敬語を外したぞんざいな言葉がムーヨの鼓膜をたたいた。

しかし、それを気に留める間もなく、ガリオンに促され辺りを見渡したムーヨはぎょっと目を見開いた。

先ほどまで、目の前の二つの小さな明かり以外は闇に包まれていた光景が一変し、ネーイ男爵家に明かりが灯っており、あたりを明るく照らしている。

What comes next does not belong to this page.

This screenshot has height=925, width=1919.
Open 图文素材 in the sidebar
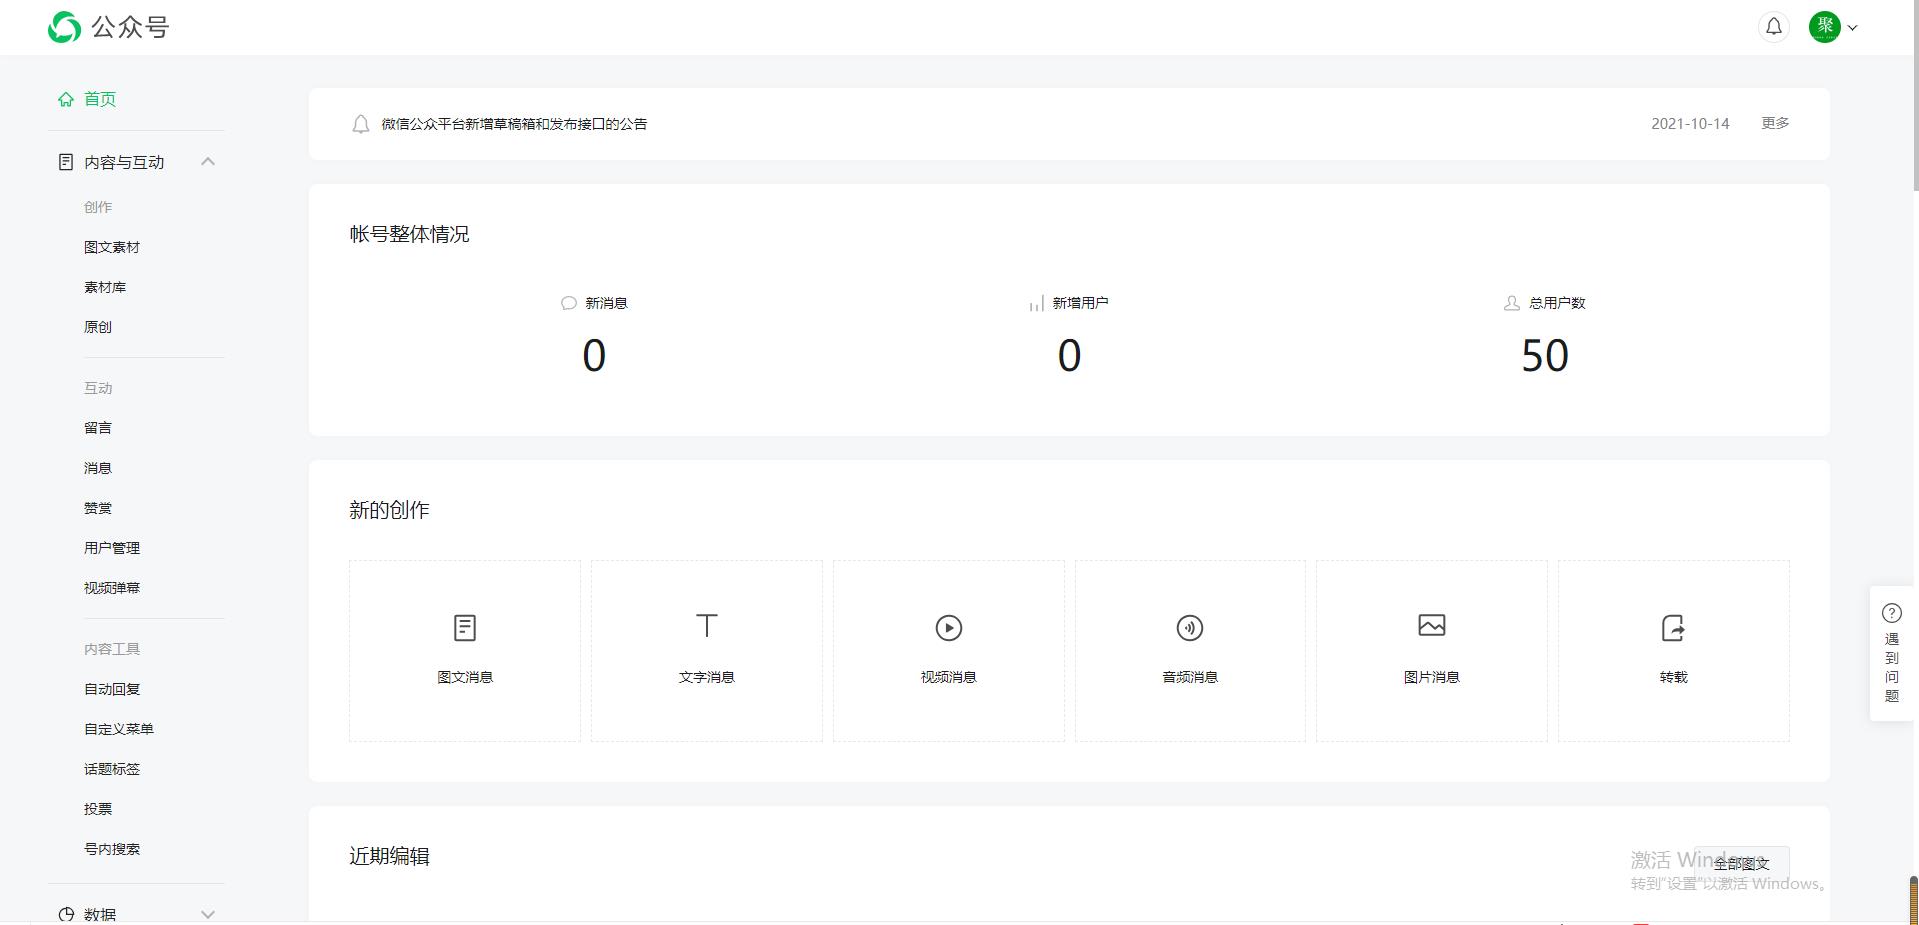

建物も放置された荒れ果てた外観ではなく、手入れの行き届いた美しい姿を見せている。


眼鏡を外して視ると、先ほどまでの薄暗い風景が姿を現した。

驚きのあまり言葉も出ないムーヨをフォローするように、ギルバートが口を開いた。


「改めまして、私たちは冒険者ギルド幽霊課の者です」

「工事現場で働く者達やあんたに降りかかった異変の原因は間違いなく、この屋敷に留まる霊が原因だ」


門の外にも届くほどの明かりは、魔道具が使われているのだろう。

裕福だったネーイ男爵家は、高価な魔石を使った魔道具をふんだんに利用していた。

以前と同じ、明るく温かい光に、ムーヨは何かが胸の奥からあふれ出そうになるのをぐっとこらえた。


「どうする。やめるか」


昼間を含めると、3度目の問いかけだった。

ここで、畏れおののいて動けなるなるものはごまんといる。

しかし、ムーヨはその問にはっきりと首を横に振った。


「いえ、行きます」


それは、自分自身のプライドからでもあったし、好奇心からでもあった。

知ってどうするのか。

わからないが、それすら知らないと何も考えることすらできない。


だから、ムーヨはこの場から逃げ出さず進む覚悟を決めた。

現場で働く者たちのために、自分自身のために、そして苦境に立たされた自分を支援してくれた、優しく豪傑だった恩人のために。